When you go to the grocery store and purchase your weekly groceries, your food has already traveled on average about 1,500 to 3,000 miles according to Sustainable Table, an organization that embraces sustainable food. Not only has your food traveled a long distance, but you just supported a business that contributes to air or soil pollution, the over use of water, pesticide use, and the wallets of big corporations that aren’t concerned with your health but with how much money they are gaining.
We, as young college students, as well as the rest of society, need to stop supporting these types of practices and take on more “locavore” lifestyles.
Sustainable table defines a “locavore” as one whom purchases food through local farmers within a 100-mile radius of their city. By doing so, people will support the environment and local economies.
“It is important for the public to know what is grown in their area, California. It gives farmers the opportunity to save their wares so people can buy their products. That’s why it is important to buy from farmers markets, so people like me, farmers within this same community as you can provide and display to you nutrient rich, good tasting food,” Carlos Hernandez, a farmer at the local farmers market in Northridge, said.
I go to farmers markets often to purchase my produce and the taste of the produce from the market is more pure and sweet compared to that sold at the grocery store. This is because when you purchase through local farms your produce has been picked when it was ripe and, for the most part, in-season.
“All of these little businesses you see here all focus on bringing their products from the field to the table. We pick when it’s ripe and bring it to the community. It’s a lot fresher, not refrigerated. Everything is natural and a lot tastier. A lot of flavor,” Richard Moosa, farmer at the local Northridge farmers market, said.
According to Sustainable Table, food consumed through industrial farming, “negatively impacts the environment in myriad ways (e.g., by polluting the air, surface water, and groundwater, over-consuming fossil fuel and water resources, degrading soil quality, inducing erosion, and accelerating the loss of biodiversity,) Industrial agriculture also adversely affects the health of farm workers, degrades the socioeconomic fabric of surrounding communities, and impairs the health and quality of life of community residents.”
These types of results occur because the food comes from refrigerated trucking, thousands of miles of transportation, and pesticide/hormone use.
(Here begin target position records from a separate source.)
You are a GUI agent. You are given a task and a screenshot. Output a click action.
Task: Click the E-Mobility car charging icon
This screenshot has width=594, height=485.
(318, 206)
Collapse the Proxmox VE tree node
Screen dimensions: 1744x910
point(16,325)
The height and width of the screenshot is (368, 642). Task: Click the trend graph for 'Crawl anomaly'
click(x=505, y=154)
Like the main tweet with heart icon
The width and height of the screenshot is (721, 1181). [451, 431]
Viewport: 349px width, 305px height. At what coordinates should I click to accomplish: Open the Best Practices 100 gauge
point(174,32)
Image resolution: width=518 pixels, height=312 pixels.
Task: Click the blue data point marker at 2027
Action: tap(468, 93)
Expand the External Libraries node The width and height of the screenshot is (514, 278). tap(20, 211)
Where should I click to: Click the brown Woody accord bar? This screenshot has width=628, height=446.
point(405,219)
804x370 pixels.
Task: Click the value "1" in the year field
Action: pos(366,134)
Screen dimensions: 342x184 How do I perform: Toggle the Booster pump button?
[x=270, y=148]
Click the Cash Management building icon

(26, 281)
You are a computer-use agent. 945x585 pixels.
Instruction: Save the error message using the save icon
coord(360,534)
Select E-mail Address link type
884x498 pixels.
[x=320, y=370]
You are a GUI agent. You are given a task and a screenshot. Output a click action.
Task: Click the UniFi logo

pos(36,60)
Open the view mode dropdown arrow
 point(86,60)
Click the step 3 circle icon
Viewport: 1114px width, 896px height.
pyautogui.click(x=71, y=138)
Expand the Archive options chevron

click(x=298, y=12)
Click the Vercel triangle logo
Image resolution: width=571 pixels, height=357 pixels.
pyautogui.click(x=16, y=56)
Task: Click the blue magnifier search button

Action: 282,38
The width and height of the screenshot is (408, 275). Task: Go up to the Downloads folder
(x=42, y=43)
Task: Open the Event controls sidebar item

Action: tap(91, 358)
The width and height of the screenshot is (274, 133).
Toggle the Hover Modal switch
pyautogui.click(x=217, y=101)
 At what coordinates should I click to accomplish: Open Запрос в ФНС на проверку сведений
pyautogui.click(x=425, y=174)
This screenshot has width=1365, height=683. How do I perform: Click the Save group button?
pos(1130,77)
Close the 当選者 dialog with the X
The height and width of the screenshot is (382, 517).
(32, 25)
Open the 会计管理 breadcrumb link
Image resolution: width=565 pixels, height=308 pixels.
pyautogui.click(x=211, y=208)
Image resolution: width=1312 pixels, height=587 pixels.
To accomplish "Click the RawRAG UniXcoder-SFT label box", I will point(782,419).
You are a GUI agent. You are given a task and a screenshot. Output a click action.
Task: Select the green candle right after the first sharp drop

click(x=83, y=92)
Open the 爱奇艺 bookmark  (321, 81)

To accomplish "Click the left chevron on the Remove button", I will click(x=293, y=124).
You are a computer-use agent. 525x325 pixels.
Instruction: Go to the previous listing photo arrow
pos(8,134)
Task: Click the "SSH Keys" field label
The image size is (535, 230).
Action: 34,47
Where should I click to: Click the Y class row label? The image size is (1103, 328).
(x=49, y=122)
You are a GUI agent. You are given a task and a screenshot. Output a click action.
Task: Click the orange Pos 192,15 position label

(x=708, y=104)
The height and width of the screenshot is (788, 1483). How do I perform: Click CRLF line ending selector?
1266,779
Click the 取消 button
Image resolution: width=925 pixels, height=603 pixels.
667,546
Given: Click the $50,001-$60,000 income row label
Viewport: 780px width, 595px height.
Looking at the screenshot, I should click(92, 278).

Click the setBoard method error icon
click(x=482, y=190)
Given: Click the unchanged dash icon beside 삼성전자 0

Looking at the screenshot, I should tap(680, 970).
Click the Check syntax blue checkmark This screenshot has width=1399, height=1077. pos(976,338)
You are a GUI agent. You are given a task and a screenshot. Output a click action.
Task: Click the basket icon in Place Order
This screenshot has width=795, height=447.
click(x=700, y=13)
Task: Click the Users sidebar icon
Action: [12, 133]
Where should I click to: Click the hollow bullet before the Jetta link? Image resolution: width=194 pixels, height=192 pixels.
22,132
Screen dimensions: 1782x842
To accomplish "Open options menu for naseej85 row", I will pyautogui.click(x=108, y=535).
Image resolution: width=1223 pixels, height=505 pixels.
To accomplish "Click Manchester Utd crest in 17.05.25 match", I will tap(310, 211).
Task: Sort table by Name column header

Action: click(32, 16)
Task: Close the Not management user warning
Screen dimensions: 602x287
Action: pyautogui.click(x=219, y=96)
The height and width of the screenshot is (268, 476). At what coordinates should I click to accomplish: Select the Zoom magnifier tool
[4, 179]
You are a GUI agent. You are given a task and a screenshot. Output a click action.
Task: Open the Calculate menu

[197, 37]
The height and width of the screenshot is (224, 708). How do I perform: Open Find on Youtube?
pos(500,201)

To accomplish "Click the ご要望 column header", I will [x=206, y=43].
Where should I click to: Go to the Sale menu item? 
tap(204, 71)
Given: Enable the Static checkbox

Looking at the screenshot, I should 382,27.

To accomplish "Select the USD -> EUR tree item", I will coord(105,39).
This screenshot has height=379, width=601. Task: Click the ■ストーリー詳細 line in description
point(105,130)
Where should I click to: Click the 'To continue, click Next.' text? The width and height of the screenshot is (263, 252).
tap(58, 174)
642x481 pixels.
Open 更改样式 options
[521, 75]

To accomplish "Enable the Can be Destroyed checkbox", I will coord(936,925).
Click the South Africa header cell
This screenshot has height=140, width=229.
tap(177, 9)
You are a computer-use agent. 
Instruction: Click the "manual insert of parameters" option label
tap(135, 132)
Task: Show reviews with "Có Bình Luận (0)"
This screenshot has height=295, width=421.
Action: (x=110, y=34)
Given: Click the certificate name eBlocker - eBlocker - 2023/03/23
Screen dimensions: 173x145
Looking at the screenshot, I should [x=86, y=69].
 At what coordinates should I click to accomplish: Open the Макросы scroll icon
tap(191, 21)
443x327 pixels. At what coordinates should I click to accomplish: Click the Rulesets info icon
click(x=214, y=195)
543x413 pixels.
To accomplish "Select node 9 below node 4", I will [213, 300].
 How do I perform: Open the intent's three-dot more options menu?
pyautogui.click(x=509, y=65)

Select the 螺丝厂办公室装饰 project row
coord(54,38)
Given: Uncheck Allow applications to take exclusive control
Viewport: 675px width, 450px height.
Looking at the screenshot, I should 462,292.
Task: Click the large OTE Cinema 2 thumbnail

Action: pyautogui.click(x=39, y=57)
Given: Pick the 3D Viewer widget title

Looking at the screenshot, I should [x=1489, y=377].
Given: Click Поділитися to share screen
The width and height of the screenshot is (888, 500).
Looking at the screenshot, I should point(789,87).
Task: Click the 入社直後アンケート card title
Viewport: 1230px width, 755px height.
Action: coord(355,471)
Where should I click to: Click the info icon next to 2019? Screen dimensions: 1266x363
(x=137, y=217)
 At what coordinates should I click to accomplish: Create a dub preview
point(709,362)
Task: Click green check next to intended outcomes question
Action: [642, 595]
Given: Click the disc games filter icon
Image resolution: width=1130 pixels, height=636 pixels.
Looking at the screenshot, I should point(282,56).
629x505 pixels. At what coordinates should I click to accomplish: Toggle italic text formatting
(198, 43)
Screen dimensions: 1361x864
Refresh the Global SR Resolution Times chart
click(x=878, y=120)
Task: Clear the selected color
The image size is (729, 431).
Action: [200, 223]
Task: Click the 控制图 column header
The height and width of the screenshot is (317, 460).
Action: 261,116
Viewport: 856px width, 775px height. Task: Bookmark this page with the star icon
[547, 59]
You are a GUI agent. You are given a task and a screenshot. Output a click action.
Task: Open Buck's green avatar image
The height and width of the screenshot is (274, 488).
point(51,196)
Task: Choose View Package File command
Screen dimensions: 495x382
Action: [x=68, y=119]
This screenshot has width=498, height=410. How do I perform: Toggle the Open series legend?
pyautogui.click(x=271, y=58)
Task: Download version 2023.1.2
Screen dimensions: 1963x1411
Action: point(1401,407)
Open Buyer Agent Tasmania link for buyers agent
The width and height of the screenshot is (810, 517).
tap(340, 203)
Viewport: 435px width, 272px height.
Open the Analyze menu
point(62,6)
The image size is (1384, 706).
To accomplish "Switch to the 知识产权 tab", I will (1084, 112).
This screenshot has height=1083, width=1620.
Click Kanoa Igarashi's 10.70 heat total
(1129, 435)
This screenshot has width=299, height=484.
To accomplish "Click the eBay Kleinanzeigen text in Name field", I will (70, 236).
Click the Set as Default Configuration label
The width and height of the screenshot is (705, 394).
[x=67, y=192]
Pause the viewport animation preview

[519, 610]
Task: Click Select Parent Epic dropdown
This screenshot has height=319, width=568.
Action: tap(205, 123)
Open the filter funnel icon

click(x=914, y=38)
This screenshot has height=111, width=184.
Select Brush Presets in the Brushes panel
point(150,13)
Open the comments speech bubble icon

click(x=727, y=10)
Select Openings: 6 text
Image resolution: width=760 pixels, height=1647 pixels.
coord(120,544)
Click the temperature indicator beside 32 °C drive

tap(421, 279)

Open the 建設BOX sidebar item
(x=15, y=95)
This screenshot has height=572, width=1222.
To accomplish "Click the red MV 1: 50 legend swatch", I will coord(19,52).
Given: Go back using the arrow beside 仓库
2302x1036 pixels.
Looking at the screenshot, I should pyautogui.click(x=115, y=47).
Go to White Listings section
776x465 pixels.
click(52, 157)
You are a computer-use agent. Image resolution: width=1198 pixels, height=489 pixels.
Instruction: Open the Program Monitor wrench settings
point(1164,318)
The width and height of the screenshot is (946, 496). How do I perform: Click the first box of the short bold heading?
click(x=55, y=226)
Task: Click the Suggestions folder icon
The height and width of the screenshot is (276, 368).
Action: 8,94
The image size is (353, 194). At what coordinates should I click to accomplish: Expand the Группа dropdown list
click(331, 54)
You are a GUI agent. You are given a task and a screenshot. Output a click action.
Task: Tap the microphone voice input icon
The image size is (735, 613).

Again, as college students we are the future and we should not promote such actions that degrade our planet. We should have a positive impact on the earth. Why would you want to support businesses that contributes so much damage to the environment when your local farmer down the road depends on your business? California Lutheran University can help us live this positive lifestyle by implementing more locally based food into our food system.
Policy Innovations, another organization that promotes local eating states that, “when your food is traveling a long distance, carbon dioxide, sulfur dioxide, particulate matter, and other pollutants that contribute to global climate change-acid rain, smog is all released.”
As said in the United States Department of Agriculture, “48 percent of school districts in Vermont serve local meat or poultry, 53 percent of school districts in Alaska serve local seafood, and all but three states in the U.S. report school districts serving local meats.” In efforts to make a different the report says U.S schools are now implementing a locavore-based lunch and are “requiring school fund authorities to purchase, to the maximum extent practicable, domestic commodity or product,” in compliance with the Buy American Provision for, “positive effects on small and local businesses.”
Cal Lutheran should join the movement and create a rule that a certain percentage (beyond what the school is already purchasing) of the food provided by the university needs to be purchased through local farmers. Not only would the university be supporting an environmentally friendly practice, but this would make healthier, locally grown foods more easily accessible to us students.
We don’t need to all stop going to grocery stores all in all because that’s unreasonable but making little changes can make a huge difference. Go to your local farmers market once a month. There is one held at The Oaks Mall every Thursday from 1:30 p.m.-6 p.m., or try one new locally grown product each week. For every 10 fruits or vegetables you purchase from the grocery store consider buying two from a local farmer. By gradually implementing healthy practices we can decrease the negative impact industrial farming has on our environment, economy, and health.